- _EXERCISE AIM_
Could you report every line from the entries that includes the word "label"?

- _INPUT FOR THIS TASK_

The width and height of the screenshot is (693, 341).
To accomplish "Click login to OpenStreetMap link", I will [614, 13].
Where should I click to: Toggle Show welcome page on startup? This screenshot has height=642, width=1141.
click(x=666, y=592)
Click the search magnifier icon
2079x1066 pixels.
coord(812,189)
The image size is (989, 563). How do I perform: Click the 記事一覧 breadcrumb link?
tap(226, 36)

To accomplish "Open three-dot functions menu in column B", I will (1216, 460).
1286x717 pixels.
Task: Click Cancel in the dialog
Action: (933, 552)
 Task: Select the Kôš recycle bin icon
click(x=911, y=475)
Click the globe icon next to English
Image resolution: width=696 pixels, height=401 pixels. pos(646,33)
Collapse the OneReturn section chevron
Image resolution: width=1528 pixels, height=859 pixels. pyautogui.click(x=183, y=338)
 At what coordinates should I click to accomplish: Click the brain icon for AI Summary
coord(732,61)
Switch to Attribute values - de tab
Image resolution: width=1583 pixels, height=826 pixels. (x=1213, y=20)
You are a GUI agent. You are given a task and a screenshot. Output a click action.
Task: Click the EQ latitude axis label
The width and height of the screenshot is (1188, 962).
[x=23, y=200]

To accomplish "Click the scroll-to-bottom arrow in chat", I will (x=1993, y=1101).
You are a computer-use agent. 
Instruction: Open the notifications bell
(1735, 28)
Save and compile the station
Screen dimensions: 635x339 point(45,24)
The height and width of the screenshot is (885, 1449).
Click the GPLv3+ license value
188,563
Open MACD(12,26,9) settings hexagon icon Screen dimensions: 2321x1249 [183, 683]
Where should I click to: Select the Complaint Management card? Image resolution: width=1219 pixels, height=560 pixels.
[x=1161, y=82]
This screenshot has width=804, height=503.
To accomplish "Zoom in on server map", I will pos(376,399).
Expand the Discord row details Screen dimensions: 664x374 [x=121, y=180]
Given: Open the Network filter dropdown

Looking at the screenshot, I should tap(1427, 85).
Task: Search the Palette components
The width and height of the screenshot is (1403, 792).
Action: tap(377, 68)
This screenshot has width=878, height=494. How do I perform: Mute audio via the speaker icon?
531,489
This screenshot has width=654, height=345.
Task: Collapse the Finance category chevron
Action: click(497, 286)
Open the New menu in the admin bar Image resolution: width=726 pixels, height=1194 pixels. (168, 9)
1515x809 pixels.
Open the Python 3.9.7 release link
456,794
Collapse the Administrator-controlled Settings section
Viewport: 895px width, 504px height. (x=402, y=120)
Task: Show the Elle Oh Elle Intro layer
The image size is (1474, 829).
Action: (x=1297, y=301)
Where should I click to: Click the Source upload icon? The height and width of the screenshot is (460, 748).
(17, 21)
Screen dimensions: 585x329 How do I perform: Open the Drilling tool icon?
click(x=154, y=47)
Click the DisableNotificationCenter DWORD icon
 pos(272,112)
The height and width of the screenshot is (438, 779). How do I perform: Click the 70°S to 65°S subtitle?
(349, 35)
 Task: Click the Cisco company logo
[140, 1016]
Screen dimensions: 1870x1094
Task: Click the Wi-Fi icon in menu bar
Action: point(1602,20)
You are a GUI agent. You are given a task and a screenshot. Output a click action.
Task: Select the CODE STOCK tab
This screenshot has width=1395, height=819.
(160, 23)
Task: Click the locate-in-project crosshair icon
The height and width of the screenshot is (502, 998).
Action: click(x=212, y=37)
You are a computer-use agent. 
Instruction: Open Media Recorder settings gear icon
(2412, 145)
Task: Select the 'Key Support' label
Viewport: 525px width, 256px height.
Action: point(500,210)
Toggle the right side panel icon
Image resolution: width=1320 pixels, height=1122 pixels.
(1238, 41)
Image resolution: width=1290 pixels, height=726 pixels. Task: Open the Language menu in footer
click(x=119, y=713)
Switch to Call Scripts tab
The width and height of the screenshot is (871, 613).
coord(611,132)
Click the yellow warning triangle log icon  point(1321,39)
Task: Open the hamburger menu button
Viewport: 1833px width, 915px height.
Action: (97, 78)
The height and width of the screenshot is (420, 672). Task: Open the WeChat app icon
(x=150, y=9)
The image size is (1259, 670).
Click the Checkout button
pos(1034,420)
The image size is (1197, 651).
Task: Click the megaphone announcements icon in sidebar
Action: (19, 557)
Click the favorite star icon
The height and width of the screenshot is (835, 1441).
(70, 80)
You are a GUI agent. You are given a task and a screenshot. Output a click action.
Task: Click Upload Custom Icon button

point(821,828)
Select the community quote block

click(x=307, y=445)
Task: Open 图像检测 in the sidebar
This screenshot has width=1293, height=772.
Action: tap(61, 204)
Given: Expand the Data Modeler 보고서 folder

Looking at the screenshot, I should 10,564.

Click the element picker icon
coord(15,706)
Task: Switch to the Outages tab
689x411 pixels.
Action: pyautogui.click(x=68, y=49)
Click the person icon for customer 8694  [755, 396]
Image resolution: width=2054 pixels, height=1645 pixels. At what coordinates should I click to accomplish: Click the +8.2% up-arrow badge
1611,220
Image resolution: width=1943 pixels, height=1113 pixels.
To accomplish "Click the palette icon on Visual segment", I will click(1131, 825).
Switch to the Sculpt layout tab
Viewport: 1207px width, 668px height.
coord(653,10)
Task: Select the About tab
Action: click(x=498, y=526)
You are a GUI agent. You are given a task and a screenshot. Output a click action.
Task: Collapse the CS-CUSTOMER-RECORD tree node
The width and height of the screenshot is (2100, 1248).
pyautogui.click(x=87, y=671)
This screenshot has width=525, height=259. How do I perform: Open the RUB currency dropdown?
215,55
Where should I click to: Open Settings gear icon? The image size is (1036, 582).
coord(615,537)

- _SOLUTION_
Task: Click the EQ latitude axis label
Task: Select the 'Key Support' label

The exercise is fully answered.